La violación correctiva es una práctica criminal, a través de la cual los hombres violan lesbianas, supuestamente como medio para “curar” su orientación sexual y convertirlas en una mujer “auténtica”, es decir, heterosexual. Históricamente, la violación fue —y continúa siendo— un modo de control y disciplinamiento heteropatriarcal de los cuerpos de las mujeres y de algunos hombres. No obstante, hay una diferencia que se moviliza en la violación correctiva, al ser una forma de tortura ejercida para castigar y rectificar el deseo “equivocado”. Pensar que el acto sexual forzado es lo que produciría el rito de transformación de la identidad implica una doble operación de reducción de los cuerpos lesbianos a un estatus inferior. Por un lado, la identidad lésbica queda reducida exclusivamente a una práctica sexual, y por otro, es la práctica penetrativa de los machos —de manera excluyente— la que tiene el poder fundante y ontológico de conversión.
La violación correctiva forma parte de ese conjunto de técnicas correctivas dispuestas por la heteronormatividad, como el encierro, el electroshock, los tratamientos hormonales y farmacológicos, las terapias de conversión, entre otras, que actúan como el brazo armado de un sistema cuya eficacia en la producción de normalidad ha fracasado.
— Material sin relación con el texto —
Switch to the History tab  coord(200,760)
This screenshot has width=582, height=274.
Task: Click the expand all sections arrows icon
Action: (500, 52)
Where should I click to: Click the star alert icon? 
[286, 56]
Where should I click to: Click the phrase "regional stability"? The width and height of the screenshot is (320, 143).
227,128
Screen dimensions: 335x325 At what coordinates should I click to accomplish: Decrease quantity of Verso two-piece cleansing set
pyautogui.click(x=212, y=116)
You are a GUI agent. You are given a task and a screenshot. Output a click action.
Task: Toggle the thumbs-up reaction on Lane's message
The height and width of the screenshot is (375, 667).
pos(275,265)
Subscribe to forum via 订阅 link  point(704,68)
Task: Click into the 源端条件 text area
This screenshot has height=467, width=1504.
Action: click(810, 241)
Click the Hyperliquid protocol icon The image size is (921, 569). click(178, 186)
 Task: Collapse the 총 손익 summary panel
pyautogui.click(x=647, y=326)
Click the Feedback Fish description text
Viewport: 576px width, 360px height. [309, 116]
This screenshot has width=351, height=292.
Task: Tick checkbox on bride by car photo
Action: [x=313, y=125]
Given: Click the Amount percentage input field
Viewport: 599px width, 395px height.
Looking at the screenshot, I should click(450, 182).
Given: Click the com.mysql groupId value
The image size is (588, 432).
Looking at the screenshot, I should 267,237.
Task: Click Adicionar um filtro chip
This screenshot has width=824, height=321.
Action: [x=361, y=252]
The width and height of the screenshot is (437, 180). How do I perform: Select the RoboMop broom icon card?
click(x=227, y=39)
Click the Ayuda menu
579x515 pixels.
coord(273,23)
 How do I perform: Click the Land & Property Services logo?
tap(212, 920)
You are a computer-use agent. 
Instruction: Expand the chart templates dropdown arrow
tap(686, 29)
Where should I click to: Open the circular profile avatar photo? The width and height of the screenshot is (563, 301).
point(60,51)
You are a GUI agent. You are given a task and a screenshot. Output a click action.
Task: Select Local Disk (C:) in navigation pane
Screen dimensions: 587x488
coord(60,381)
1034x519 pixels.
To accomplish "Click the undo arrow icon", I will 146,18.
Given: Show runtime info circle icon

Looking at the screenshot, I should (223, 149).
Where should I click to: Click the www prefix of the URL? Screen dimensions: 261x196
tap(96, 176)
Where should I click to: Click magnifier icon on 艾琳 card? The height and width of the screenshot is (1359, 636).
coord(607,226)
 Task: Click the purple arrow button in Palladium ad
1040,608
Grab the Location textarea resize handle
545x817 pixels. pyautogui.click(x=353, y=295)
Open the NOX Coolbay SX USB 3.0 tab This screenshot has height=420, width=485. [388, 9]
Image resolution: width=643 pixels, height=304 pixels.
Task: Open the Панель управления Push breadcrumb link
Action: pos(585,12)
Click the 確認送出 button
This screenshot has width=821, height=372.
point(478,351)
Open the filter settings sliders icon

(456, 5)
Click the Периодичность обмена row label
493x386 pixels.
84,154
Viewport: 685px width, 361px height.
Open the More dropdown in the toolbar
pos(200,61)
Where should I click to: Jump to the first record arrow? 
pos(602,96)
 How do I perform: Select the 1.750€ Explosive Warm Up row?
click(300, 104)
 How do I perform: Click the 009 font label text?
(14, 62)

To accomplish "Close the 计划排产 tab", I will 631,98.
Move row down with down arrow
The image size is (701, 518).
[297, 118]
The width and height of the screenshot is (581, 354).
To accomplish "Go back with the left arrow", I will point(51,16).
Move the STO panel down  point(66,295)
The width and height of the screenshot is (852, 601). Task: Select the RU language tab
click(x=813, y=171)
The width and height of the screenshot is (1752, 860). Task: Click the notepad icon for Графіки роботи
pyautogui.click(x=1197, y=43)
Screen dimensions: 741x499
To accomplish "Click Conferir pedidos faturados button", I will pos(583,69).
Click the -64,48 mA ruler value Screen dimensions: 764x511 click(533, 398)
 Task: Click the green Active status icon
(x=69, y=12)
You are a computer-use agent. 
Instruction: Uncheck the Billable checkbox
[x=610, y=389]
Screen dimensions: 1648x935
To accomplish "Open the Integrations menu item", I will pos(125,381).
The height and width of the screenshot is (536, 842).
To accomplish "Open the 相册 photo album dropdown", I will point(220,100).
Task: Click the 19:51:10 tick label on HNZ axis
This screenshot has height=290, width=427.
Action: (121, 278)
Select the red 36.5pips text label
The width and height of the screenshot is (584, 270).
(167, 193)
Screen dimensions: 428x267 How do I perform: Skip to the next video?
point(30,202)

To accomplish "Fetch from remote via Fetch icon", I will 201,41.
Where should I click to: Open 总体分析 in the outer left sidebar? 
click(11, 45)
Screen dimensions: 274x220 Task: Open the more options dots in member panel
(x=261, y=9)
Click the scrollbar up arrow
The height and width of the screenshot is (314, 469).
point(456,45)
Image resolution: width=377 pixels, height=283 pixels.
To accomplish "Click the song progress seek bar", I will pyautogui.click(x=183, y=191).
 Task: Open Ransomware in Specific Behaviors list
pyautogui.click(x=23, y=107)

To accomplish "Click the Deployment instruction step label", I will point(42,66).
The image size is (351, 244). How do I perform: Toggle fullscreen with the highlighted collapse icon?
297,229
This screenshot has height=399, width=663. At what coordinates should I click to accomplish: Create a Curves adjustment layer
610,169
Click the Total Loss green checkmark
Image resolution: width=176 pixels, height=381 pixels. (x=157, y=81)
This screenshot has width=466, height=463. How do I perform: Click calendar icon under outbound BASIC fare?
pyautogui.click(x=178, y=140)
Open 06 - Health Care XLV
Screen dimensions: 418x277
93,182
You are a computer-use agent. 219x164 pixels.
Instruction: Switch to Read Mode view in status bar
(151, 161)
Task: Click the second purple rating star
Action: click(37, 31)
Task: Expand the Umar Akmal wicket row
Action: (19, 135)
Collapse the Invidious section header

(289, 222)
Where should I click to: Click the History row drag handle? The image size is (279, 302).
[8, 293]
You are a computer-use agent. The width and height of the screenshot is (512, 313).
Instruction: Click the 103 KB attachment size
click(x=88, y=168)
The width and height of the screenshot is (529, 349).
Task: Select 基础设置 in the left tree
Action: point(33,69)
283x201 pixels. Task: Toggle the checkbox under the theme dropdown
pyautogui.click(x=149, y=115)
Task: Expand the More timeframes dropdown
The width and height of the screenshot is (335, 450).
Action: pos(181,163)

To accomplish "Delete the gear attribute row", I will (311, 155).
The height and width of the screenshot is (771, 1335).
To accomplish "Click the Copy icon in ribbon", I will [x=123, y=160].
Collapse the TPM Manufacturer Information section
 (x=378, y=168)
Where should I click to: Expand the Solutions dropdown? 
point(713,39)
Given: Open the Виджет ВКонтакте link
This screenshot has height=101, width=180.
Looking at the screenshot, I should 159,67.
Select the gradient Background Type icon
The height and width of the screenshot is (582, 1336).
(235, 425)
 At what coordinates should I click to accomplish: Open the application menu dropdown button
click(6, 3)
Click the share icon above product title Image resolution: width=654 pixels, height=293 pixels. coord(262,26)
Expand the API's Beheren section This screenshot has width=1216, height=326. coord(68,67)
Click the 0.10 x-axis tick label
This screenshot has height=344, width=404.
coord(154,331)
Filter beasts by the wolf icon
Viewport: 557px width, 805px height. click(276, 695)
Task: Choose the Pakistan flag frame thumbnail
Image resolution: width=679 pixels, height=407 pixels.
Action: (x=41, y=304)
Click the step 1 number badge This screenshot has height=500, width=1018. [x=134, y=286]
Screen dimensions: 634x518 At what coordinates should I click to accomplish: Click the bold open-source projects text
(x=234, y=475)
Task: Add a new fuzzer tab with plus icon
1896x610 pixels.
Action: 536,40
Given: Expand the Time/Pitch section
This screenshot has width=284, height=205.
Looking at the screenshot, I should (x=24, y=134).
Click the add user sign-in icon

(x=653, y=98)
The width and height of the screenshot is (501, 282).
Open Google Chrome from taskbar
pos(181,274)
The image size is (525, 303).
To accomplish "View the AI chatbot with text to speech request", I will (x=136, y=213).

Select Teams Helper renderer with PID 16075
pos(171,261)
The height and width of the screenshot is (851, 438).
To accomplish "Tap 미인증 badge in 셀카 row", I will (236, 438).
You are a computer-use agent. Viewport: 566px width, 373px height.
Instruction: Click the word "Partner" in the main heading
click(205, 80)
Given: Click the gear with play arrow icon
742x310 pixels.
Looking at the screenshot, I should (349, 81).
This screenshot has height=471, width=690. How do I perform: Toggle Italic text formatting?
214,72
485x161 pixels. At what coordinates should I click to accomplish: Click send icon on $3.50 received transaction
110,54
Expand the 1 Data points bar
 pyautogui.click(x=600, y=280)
El Estado sudafricano, con su silencio y negligencia para dar cumplimiento a la legislación vigente, consiente este tipo de vejámenes. Hay todo un tejido institucional que sostiene esta cadena de impunidad. El propio ministro de Justicia, Jeff Radebe, considera que el motivo es “irrelevante” cuando se trata de crímenes como la violación correctiva. A esta indiferencia gubernamental se suma la denigración sistemática de la homosexualidad efectuada por varios dirigentes africanos en los últimos años, que han impulsado la percepción de que es una importación occidental y europea. A su vez, la policía suele actuar con desidia en las investigaciones y los oficiales homo y lesbofóbicos someten a las víctimas a una doble discriminación. Asimismo, el sistema judicial es lento y está plagado de nuevas agresiones, entre las que se destaca la desestimación por parte de los fiscales de la motivación homofóbica de los delitos. Este cóctel de inacción, silencio y desprecio por parte de funcionarios e instituciones es la venia estatal para la sistematicidad de este tipo de violencia.
La situación de las lesbianas en Sudáfrica —así como también en cualquier país latinoamericano, con sus especificidades inherentes— pone de manifiesto que la letra de la ley no hace carne por sí misma, resaltando la desconexión entre la política y la implementación institucional. Y vuelve a interrogarnos, como lo hizo el asesinato lesbofóbico de Natalia Gaitán en nuestro país hace casi un año, sobre las acciones políticas, necesarias y urgentes, minúsculas y potentes, que tengan la capacidad de alterar esa trama normativa de imaginarios, valores y prácticas que dan consistencia de habitabilidad a ciertas vidas y a otras, muchas, las torna descartables.